The National Rifle Association’s Wayne LaPierre will have his comb-over singed by the heat of eternal damnation, too, for his role in assuring that there are more firearms than people in the U.S., and of course all American politicians loudly denying the existence of systemic racism will be called out and fitted with custom millstones around their necks prior to being hurled into the sea.
Oh. Oh, wait. My bad. This just in: At their June meeting, the conference of bishops actually didn’t make much noise about any of these crises, much less name and shame public figures largely responsible for them. Sorry. In my zeal to love them, I seem to have gotten the bishops all wrong. Turns out their real hot-button interest at the meeting was to craft a paper on the meaning of the Holy Eucharist, or Communion, a statement that would establish a “national policy” to identify those who are “worthy” to receive that sacrament and those who don’t make the cut. They did specify the latter group to include politicians who support a woman’s right to choose, including President Biden, a lifelong practicing Catholic.
This statement roiled the waters of the great public pool considerably. So President Biden was to be singled out and punished for his stance of being committed to a woman’s right to make choices about her own life, her own body? It seemed—oh, I don’t know—kind of political. Shouldn’t they apply their doctrinal demands fairly, and insist that all pro-choice Catholics be denied Communion, along with Biden?
And if the bishops did adopt that position, wouldn’t it be a little odd for them to have said virtually nothing about our erstwhile, worstwhile “president,” who made it a personal challenge to violate every one of the Ten Commandments as frequently as possible? Is it maybe because he isn’t a Catholic, but rather a godless and immoral creep who took a strong anti-choice stance based on devotion to hypocritical single-issue voters? That would explain why the conference never felt moved to make statements about his adultery, his sexual predation, his thievery, his bullying, his bald-faced lying. Ooh, and the way he treated his dementia-ridden father at the end of his life: a truly lovely, heartfelt shredding of the Fourth Commandment.
It was all very strange activity for spiritual administrators working to make the Eucharist more clearly understood, and perhaps more “commercial” and acceptable to younger Americans who appear largely unmoved by laundry lists of byzantine dogma backed by a powerful streak of ecclesiastical self-preservation.
Lurking in the background is the disturbing but not illogical idea that if these religious oligarchs choose to act in such a clearly political way, they and their respective archdioceses should be taxed, according to American law. Gotta render unto Caesar what is obviously Caesar’s.
But have no fear for the bishops. They might be aging, fustian bureaucrats, but they do have the smarts to recognize truly terrible—and possibly financially ruinous– optics when they see them. On June 21st, just days after their threat to keep Biden away from the little white wafer, they decided they didn’t really mean it. “There will be no national policy on withholding Communion from politicians.” Whew. So the IRS can stand back and stand by, I guess.

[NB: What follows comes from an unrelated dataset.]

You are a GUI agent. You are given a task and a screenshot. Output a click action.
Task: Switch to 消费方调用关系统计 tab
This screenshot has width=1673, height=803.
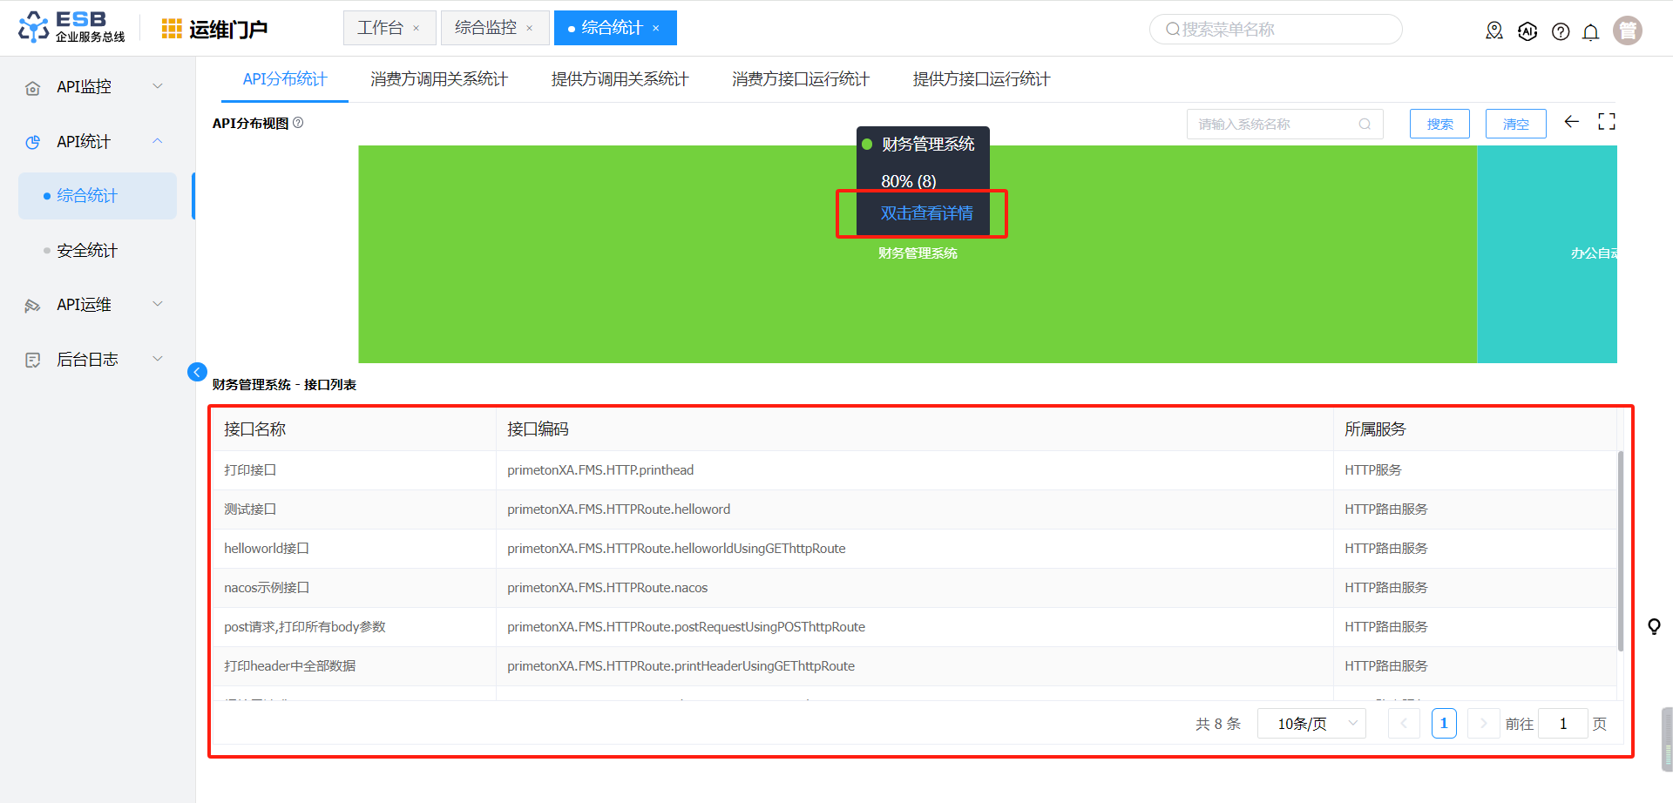click(438, 79)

The bishops decided their statement would be more about “Eucharistic consistency,” having a more “medicinal rather than punitive purpose.” It would forbid Communion only to those who are “conscious of serious sin” or who are “publicly unworthy.” Leaving aside the fact that “serious” sinners have to be almost by definition pretty unconscious, it’s uncomfortable to consider that many of the prelates themselves might well be considered “publicly unworthy” in the wake of decades of pedophilia scandals and attempted cover-ups of those crimes. But even the guiltiest of them will probably remain in the clear, thanks to the blessings of truly bone-crushing ecclesiastical legal teams. Praise be!